Provincial variation in colorectal cancer screening adherence in Canada; evidence from the Canadian Partnership for Tomorrow’s Health
The researchers sought to assess regional variation in screening uptake, identify factors to non-adherence to screening, and estimate adherence to screening in those with differing risk profiles. Using national CanPath data, they found adherence suboptimal amongst Canadians and noticed variation by region.
Investigating the oral microbiome in retrospective and prospective cases of prostate, colon, and breast cancer
Salivary samples from the Atlantic Partnership for Tomorrow’s Health (PATH) project and Alberta’s Tomorrow Project (ATP) to examine the existence of prostate, colon, and breast cancer biomarkers in the human oral microbiome. While no significant changes in oral microbiome diversity were detected, results indicate that there may be associations between oral microbiome and colon cancer disease status.

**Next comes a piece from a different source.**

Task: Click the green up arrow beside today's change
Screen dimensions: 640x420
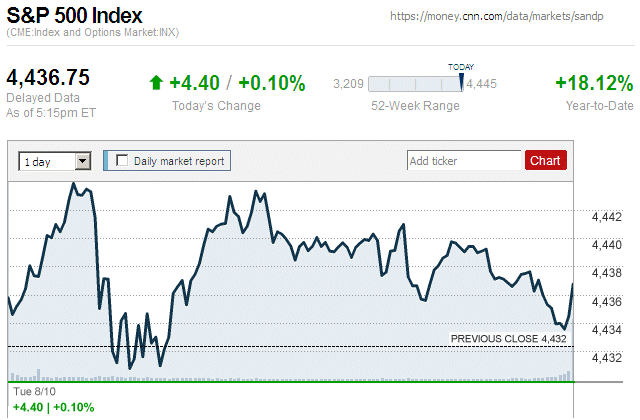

Mental health service use and associated predisposing, enabling and need factors in community living adults and older adults across Canada
The authors utilized data from the CanPath COVID-19 health survey (May to December 2020) to conduct multivariate logistic regression analysis to determine the association between mental health service use (MHSU) and predisposing, enabling, and need factors — derived from Andersen’s model of healthcare-seeking behaviour — among five regional cohorts. Among the 45,542 adults in the study population, 6.3% of respondents reported MHSU and need factors were consistently associated with MHSU.
Global Biobank Meta-analysis Initiative: Powering genetic discovery across human disease
The Global Biobank Meta-analysis Initiative is a collaborative network of 23 biobanks, representing more than 2.2M consented participants with genetic data linked to electronic health records. This collaborative effort will improve genome-wide association studies’ power for diseases, benefit understudied diseases, and improve risk prediction.
Harnessing the power of data linkage to enrich the cancer research ecosystem in Canada
This abstract discusses a project aimed at linking cancer registry and administrative health data to Canada’s largest population health study, the Canadian Partnership for Tomorrow’s Health (CanPath). The project seeks to enrich the cancer research ecosystem in Canada by providing researchers with a comprehensive dataset that includes genetics, environment, lifestyle, and behaviour data. The linked data will be made available through a cloud-based solution called the CanPath Data Safe Haven, which is accessible to researchers through secure access. The project will address concerns related to the accessibility of cancer data in Canada, bring more value to existing data, and support an enhanced understanding of the impacts of cancer on marginalized populations.
Lifestyle factors and lung cancer risk among never smokers in the Canadian Partnership for Tomorrow’s Health (CanPath)
Data from 950 CanPath participants were analyzed to understand why 15-25% of lung cancers occur in never smokers. Researchers found a link between lung cancer risk, sleep, and fruit and vegetable intake amongst never smokers.
Evaluation of Adiposity and Cognitive Function in Adults
Researchers sought to undercover the association between adipose tissue (amount and distribution) and cognitive scores. Using data from 9,189 participants, they found that higher visceral adipose tissue and body fat percentage correlated with increased vascular brain injuries and cardiovascular risk factors, as well as lower cognitive scores.
A large Canadian cohort provides insights into the genetic architecture of human hair colour
Researchers performed genome-wide association studies and meta-analyses to garner insight on regulatory mechanisms of hair colour variation and pigmentation biology. 12,996 genotyped CanPath participants were included in this study, along with their self-reported natural hair colour. The researchers fine-mapped significant loci throughout the genome, identifying multiple novel causal variants for hair colour.
Effect of Cognitive Reserve on the Association of Vascular Brain Injury with Cognition: Analysis of the PURE and CAHHM Studies
This study sought to determine whether cognitive reserve lessens the correlation between brain injury and cognition. The researchers analyzed data from two population-based studies, including the Canadian Alliance for Healthy Hearts and Healthy Minds (CAHHM), comprising CanPath national and regional data. They found that brain injury and cognitive reserve are related to cognition, but higher cognitive reserve does not mitigate the harmful effects of brain injury.
Psychosocial factors and cancer incidence (PSY-CA): Protocol for individual participant data meta-analyses
This study aims (1) to test whether psychosocial factors are associated with the incidence of any cancer; (2) to test the interaction between psychosocial factors and factors related to cancer risk with regard to the incidence of cancer; and (3) to test the mediating role of health behaviors in the relationship between psychosocial factors and the incidence of cancer.